April 20th, 2010 @ 19:15

A while back, I used clutter (a very nice and simple animation toolkit that basically let’s you easily work in a 3D environment with 2D objects) to do a little photo slideshow with a lot of customisations, but I never even showed it to the person it was aimed at because the whole thing was not satisfying enough (it either took ages to start or was not smooth and it was not easy to put a decent soundtrack when you can’t synchronize video & audio).

A simple solution would have been to do the rendering once and then just do the postproduction. I had quickly looked for a way to use a direct output of the animation to gstreamer (since there is gstreamer input support for clutter, this pretty much made sense), but there was none. Another option would have been to use a capture software, like Xvidcap, but this stuff is too heavy for my poor laptop. Consequently, I just gave up back then.

What I had completely overlooked is that clutter uses OpenGL for the rendering, so that all I had to do was to dump each frame myself using glReadPixels or using things like Yukon to do the dirty stuff. After a quick googling, I found this clutter mailing list thread about capturing the clutter output to a video file, which mentions the clutter_stage_read_pixels function, which does all the glReadPixels magic and even puts it in a more standard format. It also points to gnome-shell’s recorder stuff, which does the glReadPixels stuff and outputs it to a gstreamer pipeline, plus some extra fancy things (since they are doing screencasts of gnome-shell features, they draw the mouse cursor on top of each frame). So all I have to do now is put things together :)

One of the bad things I figured is that clutter_stage_read_pixels calls clutter_stage_paint, so mixing the gnome-shell recorder approach with clutter_stage_read_pixels results in a bad infinite loop if you don’t protect the whole thing. Even though this means painting things twice, I guess this is a much easier approach than having to use python-opengl or something along the line.

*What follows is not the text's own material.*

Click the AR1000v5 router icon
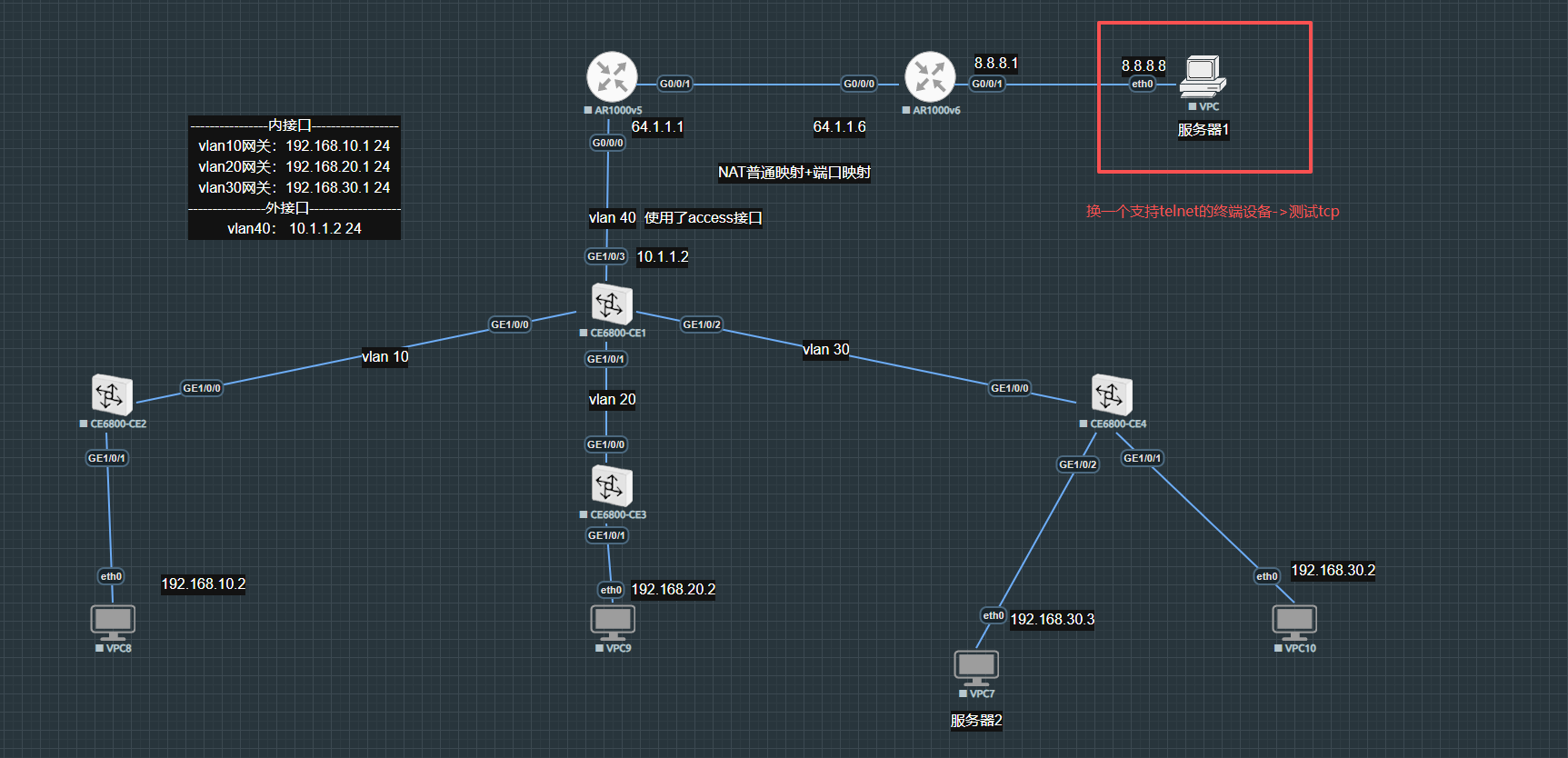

Another bad thing I encountered was that the Python bindings for clutter_stage_read_pixels are broken at the moment (pyclutter 1.0.2). The first problem is that the argument parsing part seems to be broken. Changing the PyArg_ParseTupleAndKeywords to a simple PyArg_ParseTuple gets things “working”, and gdb indicates a segfault in a PyDict_Check of the keywords argument :

Program received signal SIGSEGV, Segmentation fault.
0x00000032d34ecd9c in _PyArg_ParseTupleAndKeywords_SizeT (args=(0, 0, 500, 200), keywords=, format=
0x7ffff000d9ac "dddd:ClutterStage.read_pixels", kwlist=0x7ffff022f6c0) at Python/getargs.c:1409
1409 (keywords != NULL && !PyDict_Check(keywords)) ||
(gdb) bt
#0 0x00000032d34ecd9c in _PyArg_ParseTupleAndKeywords_SizeT (args=(0, 0, 500, 200), keywords=
, format=
0x7ffff000d9ac "iiii:ClutterStage.read_pixels", kwlist=0x7ffff022f6c0) at Python/getargs.c:1409

After asking on #clutter, ebassi immediately caught the problem, there was a missing “kwargs” bit in the python binding override definition, so that the kwargs were never actually passed to the C wrapper which was getting garbage instead.

The other problem was that the returned data was empty. This was simply due to the fact that the buffer returned by the C function was interpreted as a NULL-terminated string, which is wrong when you get such binary data. The fix was simply to specify the length to read to fill the string.

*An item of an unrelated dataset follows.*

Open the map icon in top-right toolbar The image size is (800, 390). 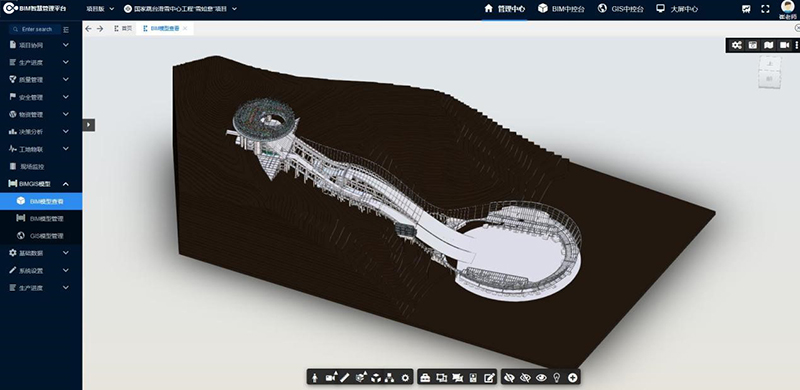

Both issues are now fixed in pyclutter git, and should be available on the next stable release.

The remainder of the port was pretty straightforward. The only problem was that I had no experience with gstreamer, which wasted me quite a lot of time. Here are a few things I discovered :

  • The --gst-debug-level command line argument is really really useful, especially on levels 3 and 4, it outputs a lot of valuable information on what’s going on and what’s not working.
  • The whole caps story is really important. After spending an hour trying to figure why my pads wouldn’t negotiate their caps, I found out that they couldn’t because I had a wrong cap (the endianness one), and after a few more hours I figured that I had to set the caps on each buffer, and that I actually only had to set caps on buffers.
  • Timestamps are not magically inferred (at least not without extra gstreamer elements) and should be set by hand using the buffer.timestamp python property (this is not quite well documented in the Python bindings documentation imho).

Well, that’s pretty much it. I used a Clutter python demo from fedora-tour and here is the result : Clutter Stage Recorder demo. The whole source is available below :)

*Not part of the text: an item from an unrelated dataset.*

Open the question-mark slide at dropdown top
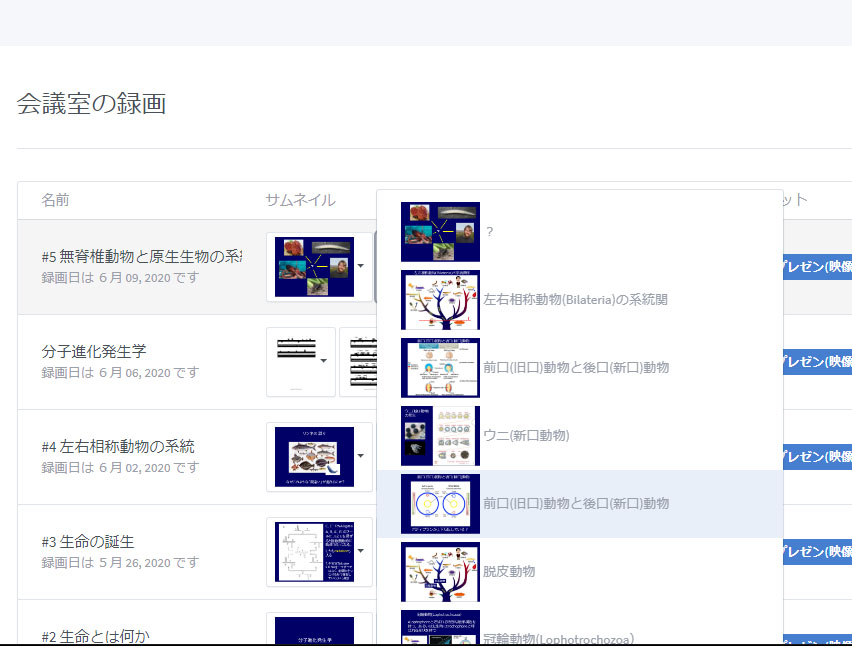 click(440, 232)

Read the rest of this entry »

April 4th, 2010 @ 00:04

Might not have mentioned it until now, but since about one year and a half I’ve been a photography addict. Basically my girlfriend got a DSLR for Christmas, and I got one (a Canon EOS450D) for my birthday two months later. After having fun with my f/1.8 50mm lens and its nice depth of field effects and after being seen as a paparazzi with my 250mm telezoom, I thought I’d try something larger : panoramas.

I’m using Hugin (with autopano-sift-C for the keypoint detection and matching ; nona for the photometric/geometric remapping and enblend for the merging). Might sound complicated, but it’s basically just 3 clicks and a lot of processing time (if you don’t get into the details).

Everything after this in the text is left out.